Entgegen dem Trend haben linke Parteien in Dänemark, Finnland und Schweden bei den Europawahlen gut abgeschnitten – zu ihrer eigenen Überraschung

Von Gabriel Kuhn

Straßenszene mit Radfahrer*innen und Fußgänger*innen in einer nordischen Altstadt, überall hängen Wahlplakate
Für linke Parteien im Norden hat sich das Plakatieren gelohnt. Foto: Johan Wessman / News Oresund / Flickr , CC BY 3.0

Während in einigen Ländern, nicht zuletzt in Deutschland, rechte Kräfte bei den EU-Wahlen Anfang Juni die leider erwarteten Erfolge einfuhren, haben sie im Norden Europas eine Schlappe eingesteckt. Wahlgewinnerinnen waren dort linke Parteien. Das ist erfreulich. Noch erfreulicher wäre es, wenn irgendjemand wüsste, warum. Für die Linken selbst war der Erfolg mindestens so überraschend wie für alle anderen.

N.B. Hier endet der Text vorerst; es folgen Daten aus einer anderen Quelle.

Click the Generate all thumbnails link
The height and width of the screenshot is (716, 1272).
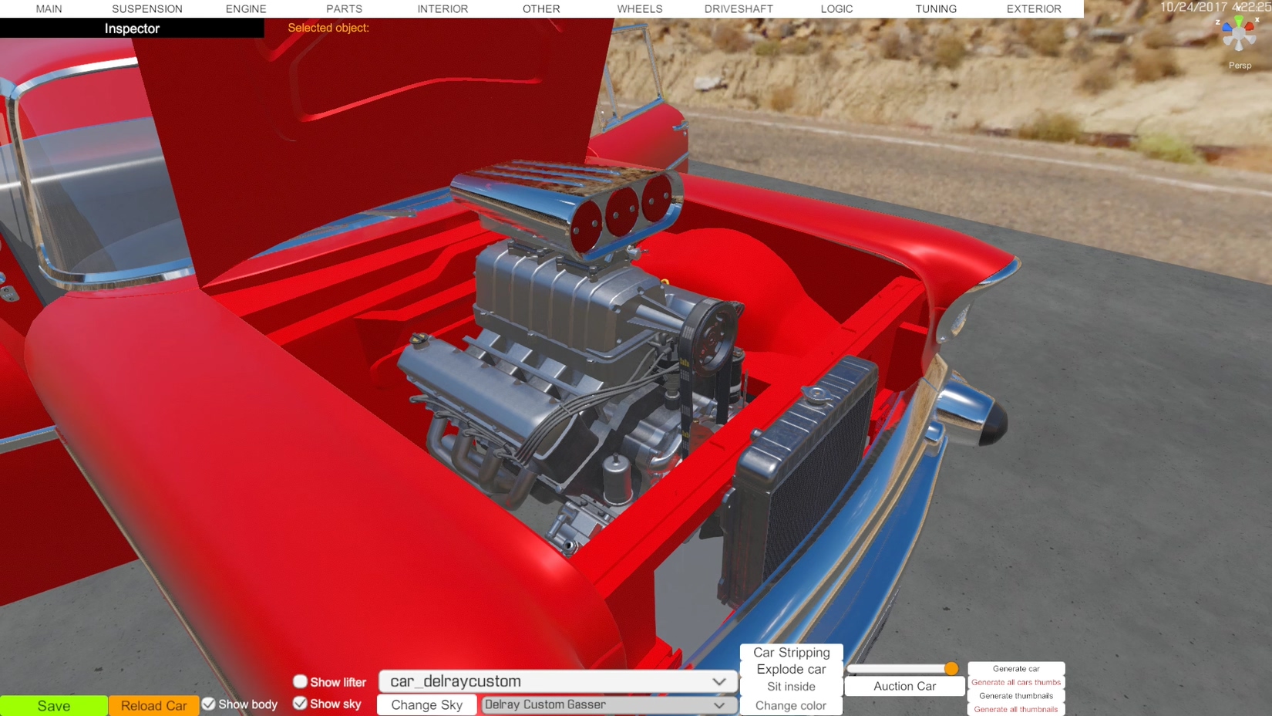coord(1015,709)
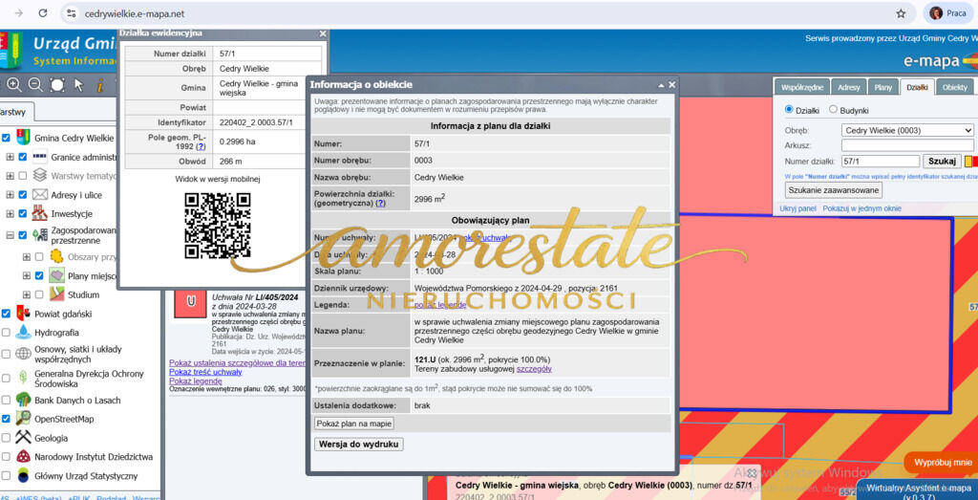
Task: Switch to the Adresy search tab
Action: click(848, 87)
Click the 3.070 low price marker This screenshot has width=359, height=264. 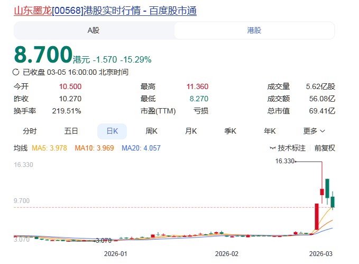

In Schweden steigerte sich die Linkspartei im Vergleich zu den EU-Wahlen 2019 von 6,8 auf elf Prozent. Das finnische Linksbündnis machte einen Sprung von 6,9 auf 17,3 Prozent. Die 37-jährige Parteivorsitzende Li Andersson erhielt beinahe 250.000 Stimmen und stellt damit einen neuen Rekord bei finnischen EU-Wahlen auf. In Dänemark wurde die Sozialistische Volkspartei mit 17,4 Prozent gar stärkste Partei. Im Vergleich zu den Wahlen 2019 legte sie um 4,2 Prozent zu. Auch die links-grüne Einheitsliste, die die letzten Kommunalwahlen in der Hauptstadt Kopenhagen gewann, steigerte sich von 5,5 auf sieben Prozent.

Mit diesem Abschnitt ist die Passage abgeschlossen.